第11章 珪線石の足音
「今日も散々だよ、独断専行はするわ敵地で自殺はするわ俺のこと盾にするわ」
「そんな事してましたっけ、つーか最後のは中也さんが自分から行ってたでしょ」
「行かねぇとあいつに弾が当たってただろうが、痛がりなんだからそれくらい当然だろ」
「中也さん、あんた酒入ると準幹部のことばっか話してますよ」
あいつに報告書と反省文を書かせている間にこちらも報告を受けているのだが、立原は何を言っているのだろうか。
「俺は素面だ」
「じゃあ素でそれなんですね」
『今日は指で弾丸を挟んでました。
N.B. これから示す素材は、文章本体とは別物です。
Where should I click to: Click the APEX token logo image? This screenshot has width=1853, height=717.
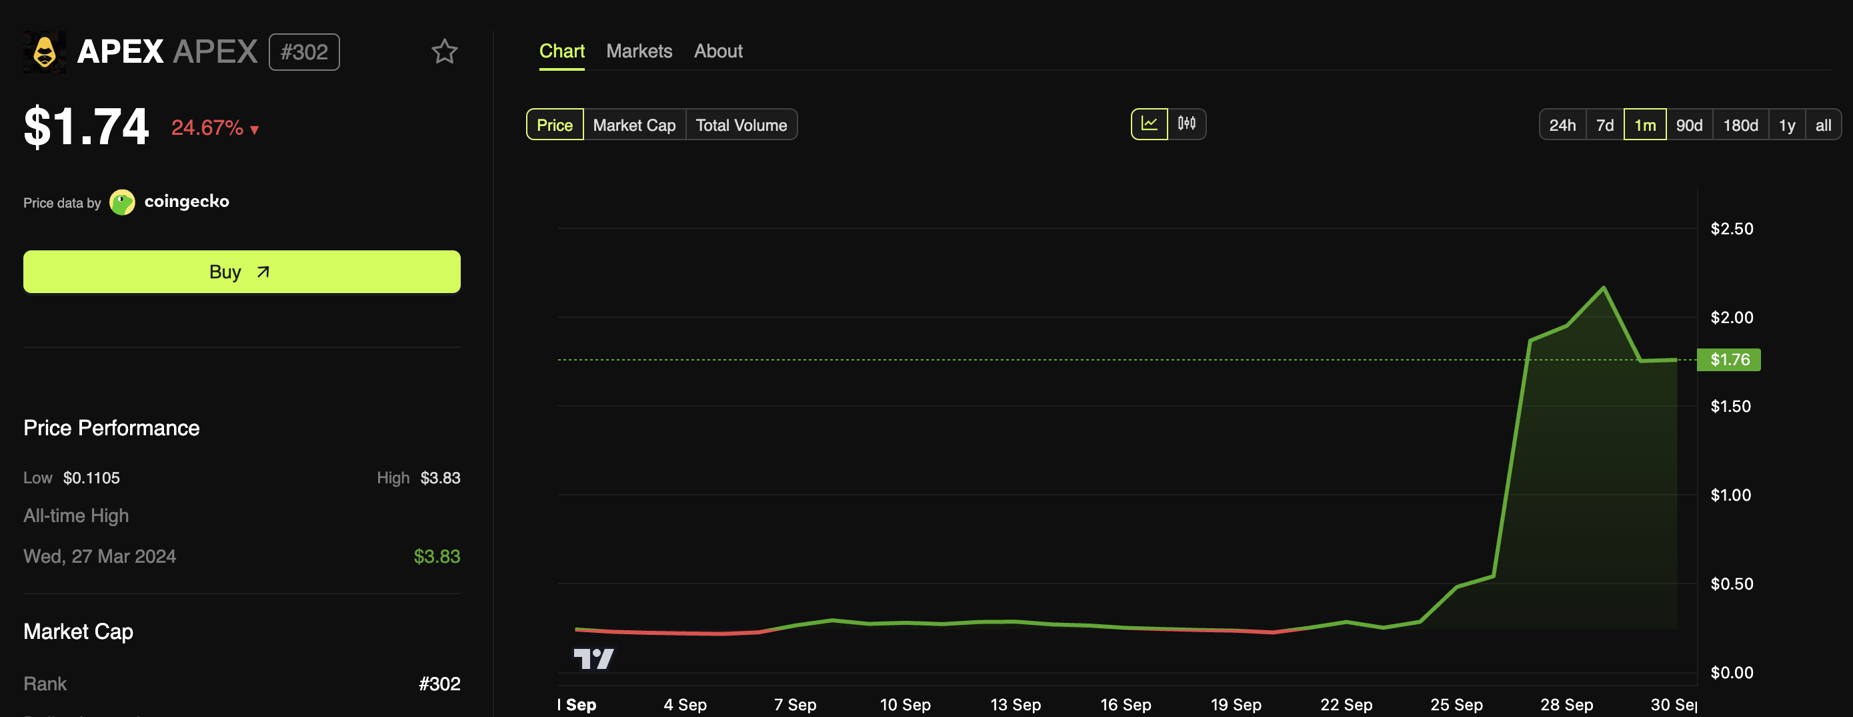44,51
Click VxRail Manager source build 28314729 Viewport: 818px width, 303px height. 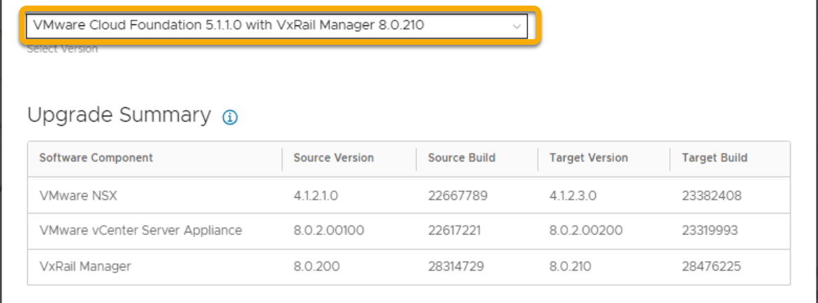(x=458, y=266)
動体視力が凄いなと思いました』
「リアちゃん、それはもしかして報告書か?」
『いい盾「リアちゃん???」出来たよ素敵帽子さん!帰っていい??』
「ダメだなぁ?報告書の反省文が必要そうだ」
ケラケラ笑ってはいるが、これもある種の試練であろう。
何せ俺はずっと試され続けているのだ、どこまでやれば離れていくのかと。
「諦めて素直になれよ、もう一度言うが今日泊まっていけ」
『いやよ、セクハラ幹部に犯されちゃう』
「犯ッッ!!?」
「立原が真に受けるからやめろ、まともにキスもした事ないくせに」
『立原君のお話ばっかり』
ぽつりとこぼされて立原に悪い、と退室してもらい、即座に構いに行った。
おまえ今ので妬いてたらキリねえだろ、我慢する前に言えっての。
『何、遂にえっちしたくなったんですか』
「アホぬかせ、おまえが俺に構ってほしくなったんだろ」
『迷惑だと思ったから褒めてくれないんでしょ』
「んな事ねえわ!!?大手柄だよこの優等生!!!」
撫でくりまわしてあやす、あやす。
俺が撫でなかったのが相当不安にさせていたらしい、そうかそうか、撫でられ待ちだったか。
『セクハラ乙、じゃあリアもう帰るから♪』
「なッッ!!?ちょっと待て、まだ首領に報告が残ってるだろ、おまえも行くんだよ!!」
『ええ〜、なんでリアまで「おまえが受けた任務だよな???」…………仕方ないなぁ〜、寂しがり屋さんなんだからもう♪そんなにリアにかまってほしいの〜??』
おまえだよ、おまえ。
廊下に出たところでスタートする本日のお戯れ。
あいつは呆然とした立原がまだいる中、目の前で…………俺に寸止めで口付けをけしかけてきやがったのだ。